Einsparpotenziale durch Material- und Ressourceneffizienz sind bei kleineren und mittleren Unternehmen (KMU) noch längst nicht ausgeschöpft. Das geht aus einer vom VDI Zentrum Ressourceneffizienz (VDI ZRE) in Auftrag gegebenen Umfrage zur Umsetzung von Ressourceneffizienz-Maßnahmen hervor.
"Die Ergebnisse der neuen Studie machen deutlich, dass in deutschen Unternehmen noch viele Effizienzpotentiale zu heben sind. Ressourceneffizienz ist noch kein Mehrheitsthema, wird es aber in Zukunft für die Unternehmen mit Sicherheit werden", so Sascha Hermann, Geschäftsführer des VDI ZRE.
Die Studie untersucht, welche Treiber für KMU in ihrer Entscheidung für oder gegen die Umsetzung von Effizienzmaßnahmen eine Rolle spielen und wie sie sich auf die Akzeptanz von Förderprogrammen auswirken.
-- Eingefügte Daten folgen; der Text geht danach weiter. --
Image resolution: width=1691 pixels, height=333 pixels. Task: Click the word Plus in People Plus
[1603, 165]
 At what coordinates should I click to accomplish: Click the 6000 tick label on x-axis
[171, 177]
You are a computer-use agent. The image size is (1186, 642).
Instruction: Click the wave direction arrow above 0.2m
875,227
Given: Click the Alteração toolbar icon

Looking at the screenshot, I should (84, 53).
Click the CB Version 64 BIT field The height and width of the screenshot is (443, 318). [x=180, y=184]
Demnach geben rund 84 Prozent der KMU an, dass der Einsatz von Maßnahmen zur Ressourceneffizienz zu Einsparmöglichkeiten in ihrer jeweiligen Branche führen würde. Das Einsparpotenzial durch Material- und Ressourceneffizienz schätzen die befragten Unternehmen durchschnittlich auf über zehn Prozent.
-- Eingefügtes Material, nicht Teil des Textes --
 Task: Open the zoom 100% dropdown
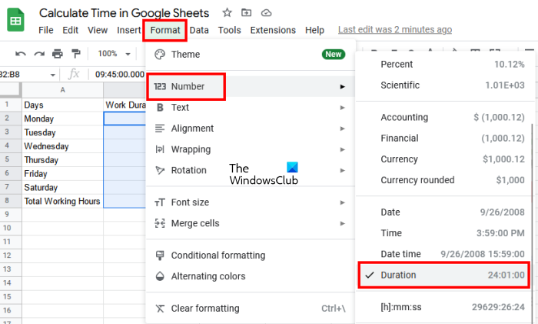pyautogui.click(x=113, y=54)
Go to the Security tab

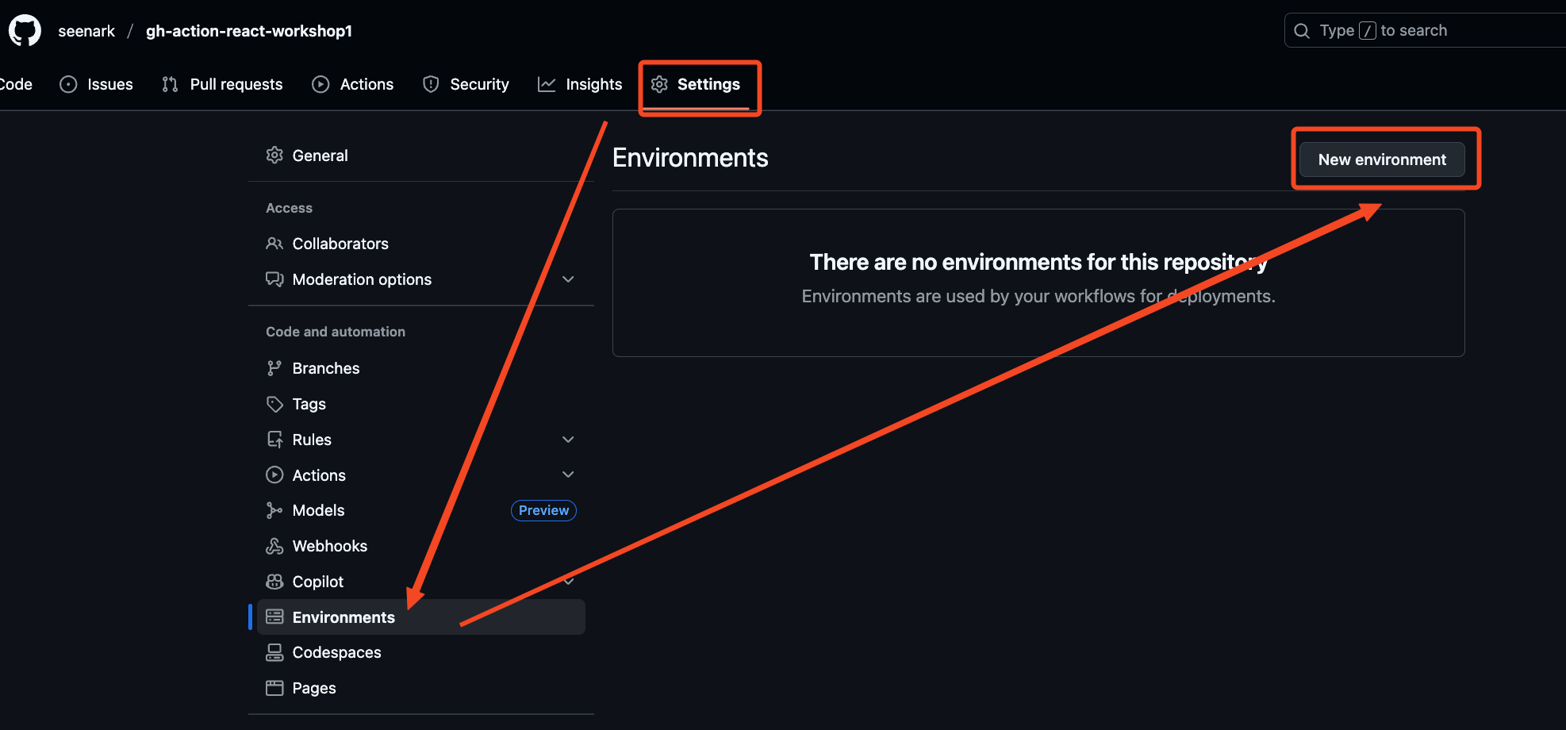click(x=466, y=84)
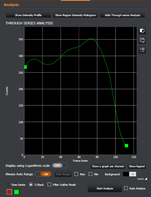The height and width of the screenshot is (197, 151).
Task: Click Hide Through-series Analysis button
Action: tap(122, 15)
Trotz des hohen Einsparpotenzials ist die Bekanntheit von Förderangeboten zur Steigerung der Ressourceneffizienz in der KMU-Landschaft gering: Konkrete Förderangebote sind nur einem Fünftel der befragten Unternehmen bekannt. Die Hälfte kennt jedoch Unternehmen, die durch Einleitung von Ressourceneffizienz-Maßnahmen Wettbewerbsvorteile erzielt haben.
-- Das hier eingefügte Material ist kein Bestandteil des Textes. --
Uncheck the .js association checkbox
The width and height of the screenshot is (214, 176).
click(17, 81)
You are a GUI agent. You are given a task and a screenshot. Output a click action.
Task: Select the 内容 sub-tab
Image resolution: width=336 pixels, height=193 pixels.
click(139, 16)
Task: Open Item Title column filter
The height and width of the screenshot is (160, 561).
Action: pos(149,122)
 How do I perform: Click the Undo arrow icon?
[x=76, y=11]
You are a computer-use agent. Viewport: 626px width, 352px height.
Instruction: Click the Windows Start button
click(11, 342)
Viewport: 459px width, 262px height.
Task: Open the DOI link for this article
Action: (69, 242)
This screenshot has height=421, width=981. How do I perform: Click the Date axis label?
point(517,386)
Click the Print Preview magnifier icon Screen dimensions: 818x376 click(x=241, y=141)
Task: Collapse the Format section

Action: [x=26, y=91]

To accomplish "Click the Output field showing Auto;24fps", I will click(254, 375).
Für die Studie wurde das Effizienzverhalten von rund 960 kleineren und mittleren Unternehmen der zehn produzierenden Bereiche der deutschen Industrie ermittelt. Unter anderem sind die Branchen Chemie, Maschinenbau, Ernährungsproduktion und Fahrzeugindustrie vertreten. Darunter waren 53 Unternehmen, die bereits Förderprogramme zur Steigerung der Ressourceneffizienz in Anspruch genommen haben.